Is Reuse All You Need? A Systematic Comparison of Regular Expression Composition Strategies
Berk Çakar, Charles M. Sale, Sophie Chen, Dongyoon Lee, James C. Davis
公開日: 2025/3/26
Abstract
Composing regexes is a common but challenging engineering activity. Software engineers struggle with regex complexity, leading to defects, performance issues, and security vulnerabilities. Researchers have proposed tools to synthesize regexes automatically, and recent advances in LLMs have also shown promise in generating regexes. Meanwhile, developers commonly reuse existing regexes from codebases and internet sources. No work to date has compared these various regex composition strategies, leaving software engineers unaware about which to use and researchers uncertain about open problems.
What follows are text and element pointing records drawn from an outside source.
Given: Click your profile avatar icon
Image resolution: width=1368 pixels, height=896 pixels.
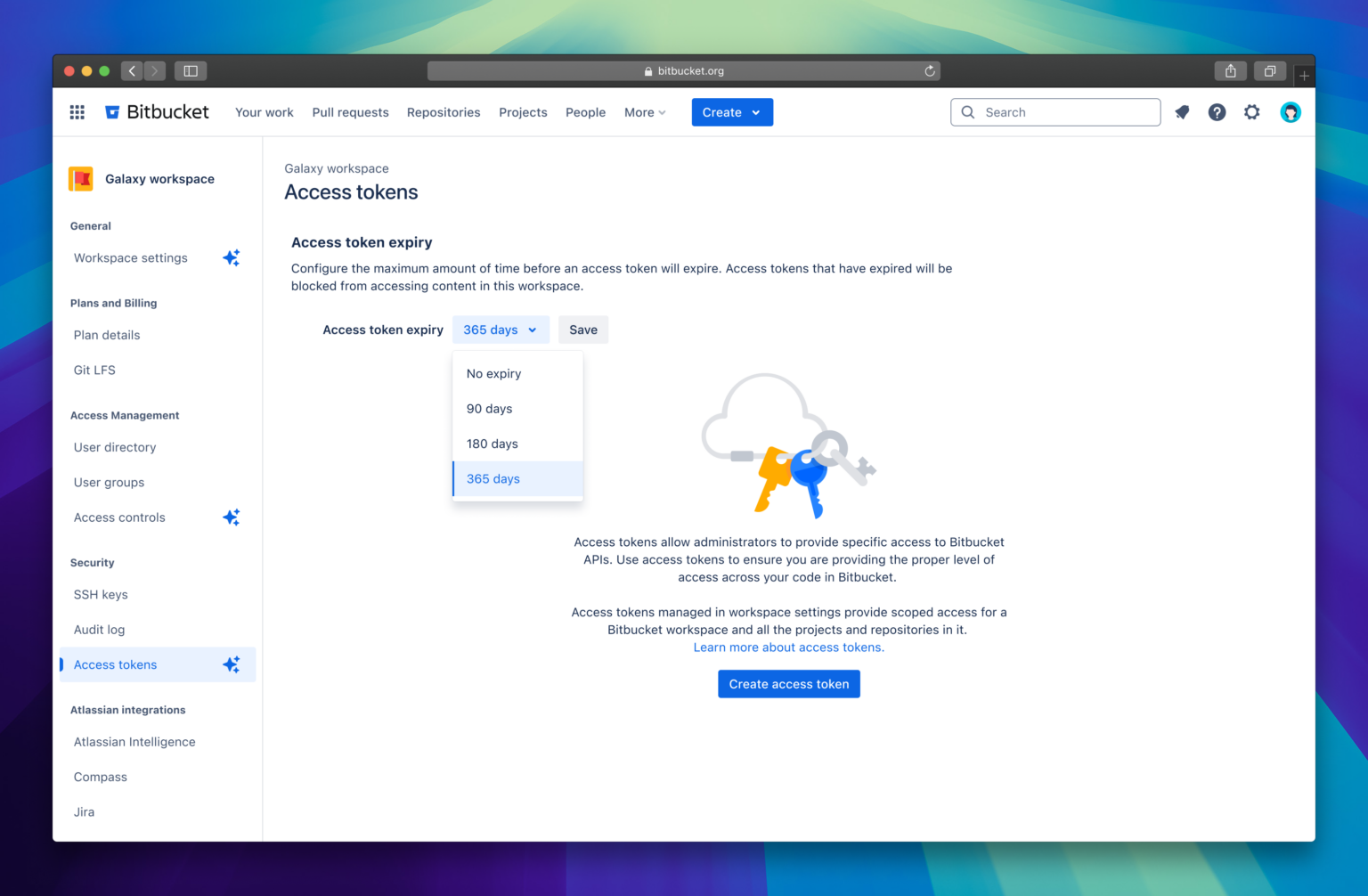Looking at the screenshot, I should (x=1291, y=112).
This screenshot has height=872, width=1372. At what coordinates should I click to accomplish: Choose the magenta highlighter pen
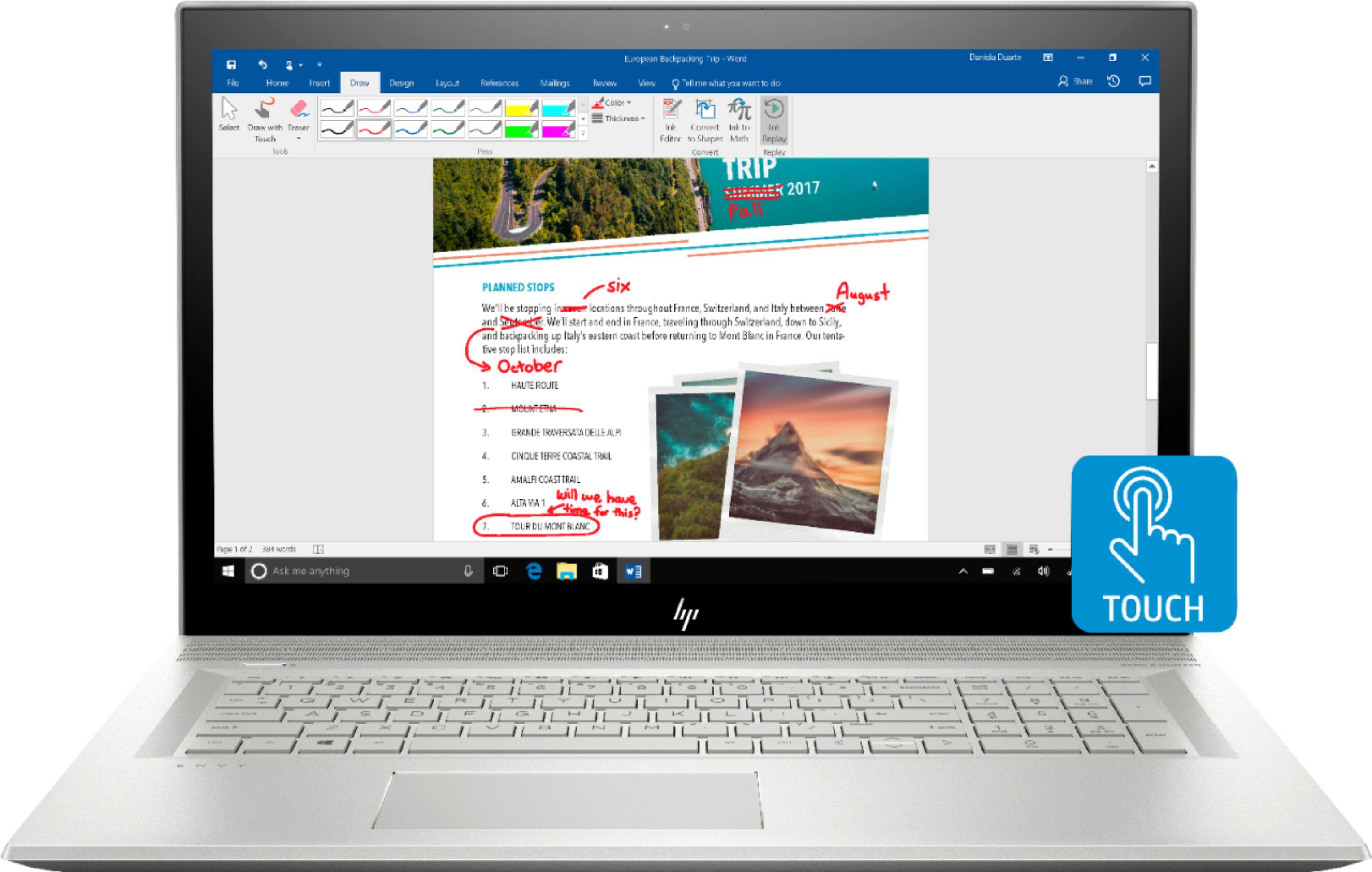click(x=558, y=129)
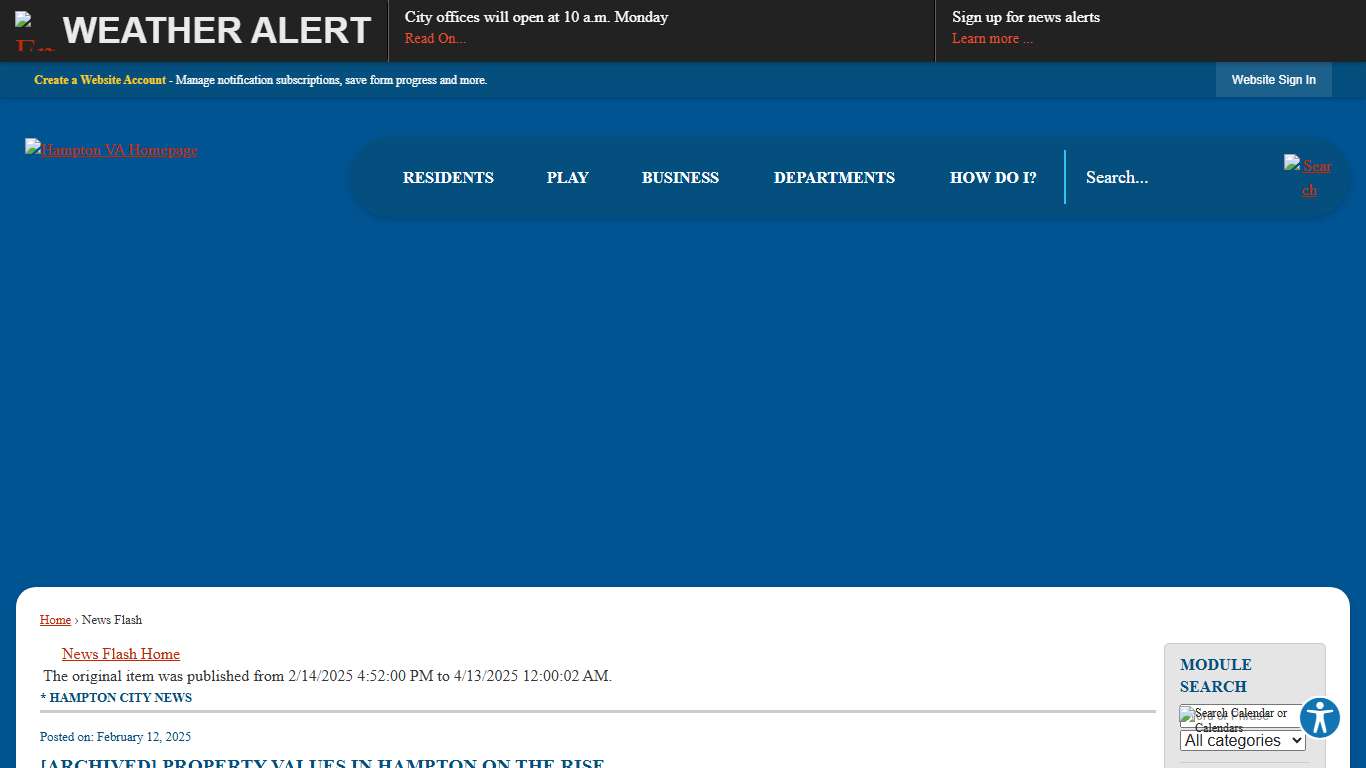Follow the Read On link for city offices
The width and height of the screenshot is (1366, 768).
coord(435,39)
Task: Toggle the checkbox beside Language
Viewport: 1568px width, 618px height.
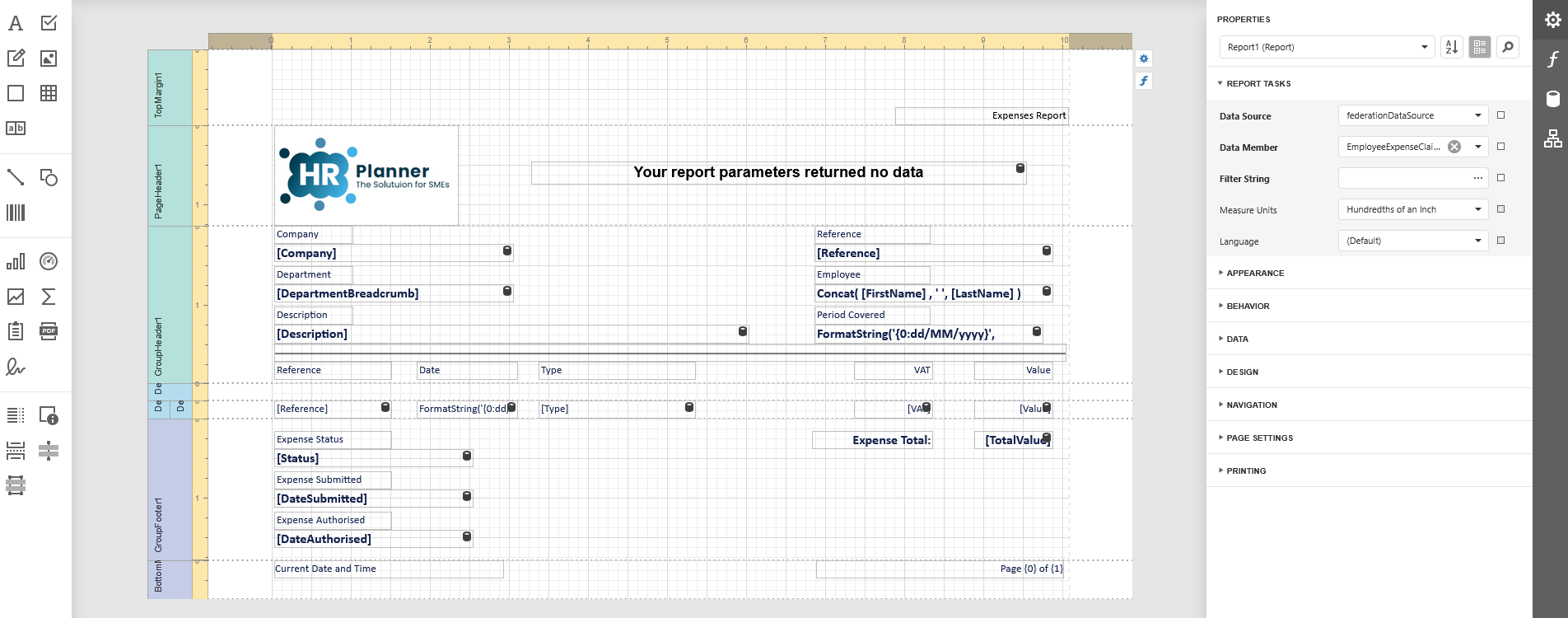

We address this gap through a systematic evaluation of regex reuse, formal synthesis, and LLM-based generation strategies. We curate a novel dataset of 901,516 regexes mined from open-source software projects and internet sources (RegexReuseDB), accompanied by a set of 55,448 regex composition tasks defined by a target regex and its corresponding positive and negative string pairs (RegexCompBench). To address the absence of an automated regex reuse formulation, we design and implement reuse-by-example, the first programming by example approach that leverages RegexReuseDB. Our evaluation then benchmarks reuse-by-example, formal synthesizers, and LLMs on many aspects of interest to software engineers, including accuracy, maintainability, computational efficiency, and result diversity. Although all three approaches solve most composition tasks accurately, only reuse-by-example and LLMs excel over the range of metrics we applied, and reuse-by-example in particular offers engineers the variance in candidates that they say they find helpful. Ceteris paribus, prefer the cheaper solution--for regex composition, perhaps reuse is all you need. Our findings provide insights for developers selecting regex composition strategies and inform the design of tools to improve regex reliability in software systems.